1. 1. Novel ectopic trigger SCR structure, characterized by, include: A first conductive type substrate; A first conductive-type well region disposed in the first conductive-type substrate; A second conductive-type well region disposed at one side of the first conductive-type well region; a first trigger region disposed in the second conductivity type well region; And the second trigger area crosses the junction of the first conductive type substrate and the first conductive type well area, and the bottom of the second trigger area is also connected with a deep well area, wherein the first trigger area, the second trigger area and the deep well area are of a second conductive type, and the first trigger area and the second trigger area are mutually connected through metal at the top.
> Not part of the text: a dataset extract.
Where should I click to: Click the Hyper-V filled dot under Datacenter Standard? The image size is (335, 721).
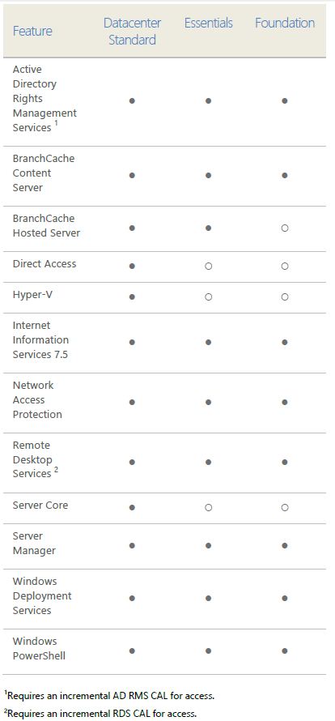(x=133, y=297)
2. 2. The novel ex situ triggered SCR structure of claim 1, wherein the first conductivity type substrate is a P-type substrate, the first conductivity type well region is a P-type well region, and the second conductivity type well region is a first N-type well region.
3. 3. The novel ex-situ triggered SCR structure of claim 2, wherein a first N-type trigger region is disposed in the first N-type well region, and a second N-type trigger region is disposed at a junction of the P-type well region and the P-type substrate.
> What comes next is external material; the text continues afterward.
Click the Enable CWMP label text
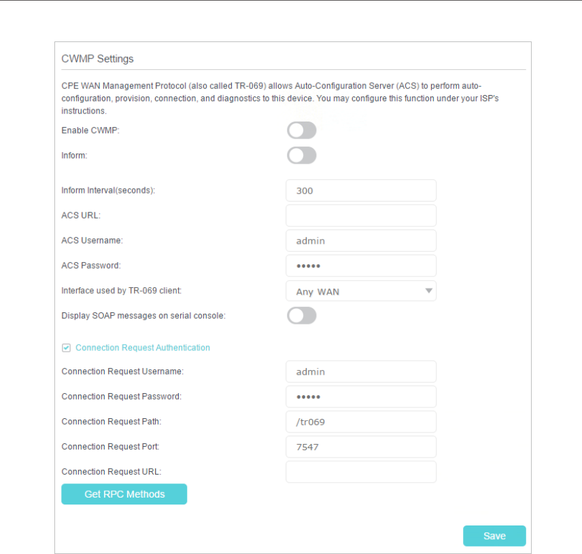Screen dimensions: 582x554 tap(90, 130)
4. 4. The novel ex situ trigger SCR structure of claim 3, wherein said second N-type trigger region is further connected to a second N-type well region, and wherein one side of said second N-type well region is further connected to a sidewall of said P-type well region.
5. 5. The novel ectopic trigger SCR structure of claim 3, wherein an anode P-type region is further arranged in the first N-type well region, one side of the anode P-type region is connected with an anode N-type region, and the first N-type trigger region is arranged at intervals on the other side.
6. 6. The novel ex situ trigger SCR structure of claim 3, further comprising an oxide layer disposed on top of said P-type substrate.
7. 7. The novel ex situ trigger SCR structure as defined in claim 5 or 6, wherein the oxide layer on top of the anode N-type and anode P-type regions is correspondingly covered with anode metal, and the anode metal connects the anode N-type and anode P-type regions through perforations in the oxide layer.
8. 8. The novel ectopic trigger SCR structure of claim 3, wherein a cathode N-type region is further arranged in the P-type well region, one side of the cathode N-type region is connected with a cathode P-type region, and the second N-type trigger region is arranged at intervals on the other side.
9. 9. The novel ex situ trigger SCR structure as defined in claim 6 or 8, wherein the oxide layer on top of the cathode N-type and P-type regions is correspondingly covered with a first cathode metal, and the first cathode metal connects the cathode N-type and P-type regions through perforations in the oxide layer.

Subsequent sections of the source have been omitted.